For lunch we go to Jodi’s favorite after-church diner, which
is packed, and when we get home Dave asks me if I want to lift. I don’t feel like it, so I say no.

“You’re not going to start slacking on me, are you?”

“Just need a day off,” I say. “I ate too much.” I toss myself on the couch with
Catch-22
and open it up. All I can do as I turn the pages is think about Ginny and why she gave me such a weird look.

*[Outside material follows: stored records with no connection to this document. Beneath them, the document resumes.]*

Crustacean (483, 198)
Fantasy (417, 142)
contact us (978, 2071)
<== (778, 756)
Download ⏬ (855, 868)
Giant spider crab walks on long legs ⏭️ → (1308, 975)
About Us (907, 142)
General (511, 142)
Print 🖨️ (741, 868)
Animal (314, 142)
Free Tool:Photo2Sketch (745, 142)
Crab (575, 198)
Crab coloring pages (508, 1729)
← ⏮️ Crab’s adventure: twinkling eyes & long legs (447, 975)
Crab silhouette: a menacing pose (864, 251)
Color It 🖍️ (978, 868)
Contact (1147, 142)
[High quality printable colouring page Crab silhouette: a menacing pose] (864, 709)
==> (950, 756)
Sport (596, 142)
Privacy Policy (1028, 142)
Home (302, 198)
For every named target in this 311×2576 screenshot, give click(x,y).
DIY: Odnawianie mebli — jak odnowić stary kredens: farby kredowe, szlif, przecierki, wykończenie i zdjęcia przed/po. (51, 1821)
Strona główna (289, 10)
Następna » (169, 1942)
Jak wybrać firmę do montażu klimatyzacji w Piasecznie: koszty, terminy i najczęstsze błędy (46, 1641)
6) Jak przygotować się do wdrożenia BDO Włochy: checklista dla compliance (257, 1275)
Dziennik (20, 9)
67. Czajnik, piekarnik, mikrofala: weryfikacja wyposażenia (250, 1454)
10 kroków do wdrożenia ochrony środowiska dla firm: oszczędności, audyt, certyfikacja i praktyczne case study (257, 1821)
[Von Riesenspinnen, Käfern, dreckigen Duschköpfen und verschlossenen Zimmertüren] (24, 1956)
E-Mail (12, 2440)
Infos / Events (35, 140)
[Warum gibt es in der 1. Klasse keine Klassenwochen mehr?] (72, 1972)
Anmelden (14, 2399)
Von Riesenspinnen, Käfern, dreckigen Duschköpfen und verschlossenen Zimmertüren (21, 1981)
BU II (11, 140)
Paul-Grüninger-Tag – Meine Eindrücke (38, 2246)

Jodi arrives on the opposite couch halfway through the afternoon, seeming bored. I glance up at her. She’s staring at me probingly again. “Wanna make dinner again tonight?” she asks.

“I’m still stuffed from lunch,” I say.

She sits and stares at me for another thirty seconds. “Wanna talk?”

I do not want to talk. But talking to Dave hasn’t been so bad, and Jodi’s been relatively sane for the last few days, so I shrug and say, “Whatever. Sure.”

“I think you’re a good kid,” she says. “But you don’t smile and you read too much.”

Oh. She didn’t mean talk. She meant:
Wanna hear me tell you what’s wrong with you?

And what the hell? Who tells a kid that he reads too much?

“I think your mom and dad wouldn’t fight so much if you stayed out of trouble.”

“I’m not in trouble,” I say.

“That’s not what your mother tells me. She says you got in big trouble last year for some project you did. Said you wanted to kill yourself.”

“That’s not what happened,” I say. Why would Mom think Aunt Jodi would ever understand?

“Well, what
did
happen?”

“I don’t really want to talk about it. But you have it wrong.”

“So what happened to your face?”

“Some kid beat me up. That’s all.” I open my book and look at the words to give her a hint.

“So your parents sent you here.”

“No,” I say. “You have
that
wrong, too.” I take a deep breath and exhale. “Look, they fight all the time. So she left because of him, not because of me.”

“Maybe that’s how you see it, Lucky, but that’s not really what’s going on.”